In this case, Biden would be forced to argue that illegal aliens are a “class of its people,” which is to say American and Texas citizens, and further that illegally crossing the border is a right “named in the Constitution and secured by law.” While legally laughable, the idea that “no human being is illegal” and therefore has a right to enter the country is the beating heart of the left’s open-borders policy. So one can’t dismiss the notion that Biden might be convinced to go ahead with such a scheme, since the left’s ideological logic essentially demands it.

Against such an effort is likely to be the Pentagon’s National Guard Bureau, which would have to weigh this flimsy claim against the fact that the National Guard has not been federalized over a state’s objections in more than 60 years.

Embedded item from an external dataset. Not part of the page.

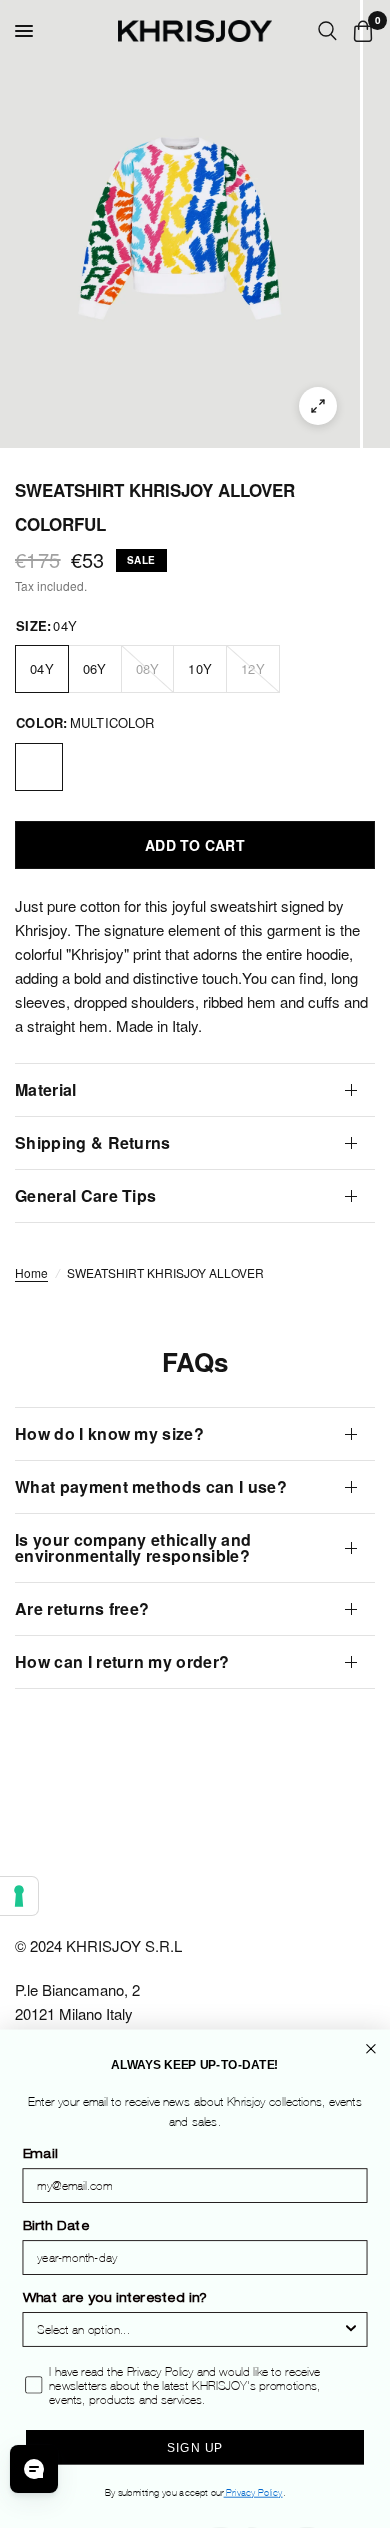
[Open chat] (34, 2469)
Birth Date (56, 2228)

As generals nervously watch the hemorrhaging of American military recruitment, one imagines they won’t be eager to inject themselves into such a squabble, particularly when the optics of letting military-age males swarm the border are not nearly as attractive as images of U.S. troops protecting schoolgirls from snarling racists.

The continued promotion of the left’s “wokeness” ideology among the U.S. military general staff means we can’t be entirely certain where the Pentagon would come down, but bureaucratic inertia alone may be enough for the general staff to discourage the Biden White House.

Still, the burgeoning constitutional crisis is real, and the left’s willingness to go immediately for the jugular with a demand to federalize the Texas National Guard has to be treated with the utmost seriousness.

To further discourage the Biden administration from escalating a crisis, red-state governors should ask their adjutant generals to use all their influence to ensure the Adjutant Generals’ Corps Association and the National Guard Association lobby the National Guard Bureau to discourage and publicly downplay any such effort by the Biden administration.

State attorneys general should consider a joint letter of support for Abbott’s authority as commander of the Texas National Guard and articulate that any attempt by Biden to federalize the Guard in this case would be a gross violation of his authority. The House of Representatives should pass a resolution supporting Abbott’s declaration that Texas is facing an invasion and affirming his right to use the Texas Military Department to resist it.

A strong message publicly rebuking a scheme to federalize the National Guard is necessary to lower tensions and prevent the Biden administration from making a mistake that could have terrible unforeseen consequences.